Listing →
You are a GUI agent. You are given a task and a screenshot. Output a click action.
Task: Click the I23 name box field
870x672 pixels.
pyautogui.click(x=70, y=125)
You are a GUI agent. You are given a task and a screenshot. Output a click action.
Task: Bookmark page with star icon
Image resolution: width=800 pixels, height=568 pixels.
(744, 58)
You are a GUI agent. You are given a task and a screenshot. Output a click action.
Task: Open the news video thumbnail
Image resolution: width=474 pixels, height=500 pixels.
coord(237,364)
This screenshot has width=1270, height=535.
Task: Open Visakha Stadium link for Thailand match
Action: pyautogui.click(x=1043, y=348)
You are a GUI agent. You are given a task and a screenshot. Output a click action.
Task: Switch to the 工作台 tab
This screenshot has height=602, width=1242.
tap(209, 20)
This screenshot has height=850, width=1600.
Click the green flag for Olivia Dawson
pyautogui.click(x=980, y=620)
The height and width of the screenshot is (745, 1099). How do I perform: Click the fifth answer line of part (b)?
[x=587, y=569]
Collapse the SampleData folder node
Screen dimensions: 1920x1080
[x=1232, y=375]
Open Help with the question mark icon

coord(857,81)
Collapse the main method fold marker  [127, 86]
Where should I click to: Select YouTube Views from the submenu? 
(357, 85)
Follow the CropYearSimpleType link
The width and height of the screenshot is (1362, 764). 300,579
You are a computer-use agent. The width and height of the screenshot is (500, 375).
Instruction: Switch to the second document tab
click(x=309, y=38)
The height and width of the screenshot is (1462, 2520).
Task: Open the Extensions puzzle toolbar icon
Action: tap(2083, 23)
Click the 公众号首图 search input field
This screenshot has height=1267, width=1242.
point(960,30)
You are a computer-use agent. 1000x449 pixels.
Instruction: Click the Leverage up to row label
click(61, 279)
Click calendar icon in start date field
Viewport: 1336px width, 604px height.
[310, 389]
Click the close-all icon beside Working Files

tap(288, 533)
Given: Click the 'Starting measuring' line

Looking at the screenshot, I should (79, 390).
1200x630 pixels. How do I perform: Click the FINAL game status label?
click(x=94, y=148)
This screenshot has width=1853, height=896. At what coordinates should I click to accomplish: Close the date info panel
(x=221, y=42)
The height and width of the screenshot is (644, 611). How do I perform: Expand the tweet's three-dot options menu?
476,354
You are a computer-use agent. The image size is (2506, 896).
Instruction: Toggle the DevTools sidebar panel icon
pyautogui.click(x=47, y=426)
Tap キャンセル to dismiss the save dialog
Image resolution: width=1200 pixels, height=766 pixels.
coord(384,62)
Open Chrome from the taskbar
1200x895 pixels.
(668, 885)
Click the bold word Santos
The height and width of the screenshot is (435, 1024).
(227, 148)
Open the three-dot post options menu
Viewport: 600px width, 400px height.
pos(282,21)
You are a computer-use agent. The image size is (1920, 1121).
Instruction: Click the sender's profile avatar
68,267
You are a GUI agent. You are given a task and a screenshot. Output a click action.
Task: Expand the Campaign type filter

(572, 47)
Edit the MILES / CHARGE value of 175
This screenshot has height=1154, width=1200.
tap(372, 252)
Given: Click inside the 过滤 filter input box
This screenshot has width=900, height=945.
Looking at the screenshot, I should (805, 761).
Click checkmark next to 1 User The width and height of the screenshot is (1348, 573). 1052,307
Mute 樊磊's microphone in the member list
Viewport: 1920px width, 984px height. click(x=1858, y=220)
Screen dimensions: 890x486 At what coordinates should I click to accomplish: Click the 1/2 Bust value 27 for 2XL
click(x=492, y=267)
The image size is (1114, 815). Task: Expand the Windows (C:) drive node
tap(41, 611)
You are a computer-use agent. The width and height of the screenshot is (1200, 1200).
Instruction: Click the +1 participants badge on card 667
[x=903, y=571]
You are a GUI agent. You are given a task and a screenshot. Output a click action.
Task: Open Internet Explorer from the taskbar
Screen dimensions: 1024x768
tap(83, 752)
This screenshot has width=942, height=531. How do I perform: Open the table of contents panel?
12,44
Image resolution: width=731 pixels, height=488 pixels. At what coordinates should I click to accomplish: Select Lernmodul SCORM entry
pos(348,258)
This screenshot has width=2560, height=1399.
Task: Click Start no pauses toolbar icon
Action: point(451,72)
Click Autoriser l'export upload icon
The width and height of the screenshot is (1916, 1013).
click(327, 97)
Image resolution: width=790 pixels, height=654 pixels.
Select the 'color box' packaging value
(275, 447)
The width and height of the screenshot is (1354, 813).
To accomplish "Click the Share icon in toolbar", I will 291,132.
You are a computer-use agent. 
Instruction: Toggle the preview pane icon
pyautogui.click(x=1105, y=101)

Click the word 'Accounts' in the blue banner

Exercise task → Copy the records verbatim, beginning with the line that contains "This screenshot has width=1853, height=896." and continuing through the line that contains "coord(384,62)".

Answer to this problem →
This screenshot has width=1853, height=896. At what coordinates should I click to accomplish: Close the date info panel
(x=221, y=42)
The height and width of the screenshot is (644, 611). How do I perform: Expand the tweet's three-dot options menu?
476,354
You are a computer-use agent. The image size is (2506, 896).
Instruction: Toggle the DevTools sidebar panel icon
pyautogui.click(x=47, y=426)
Tap キャンセル to dismiss the save dialog
Image resolution: width=1200 pixels, height=766 pixels.
coord(384,62)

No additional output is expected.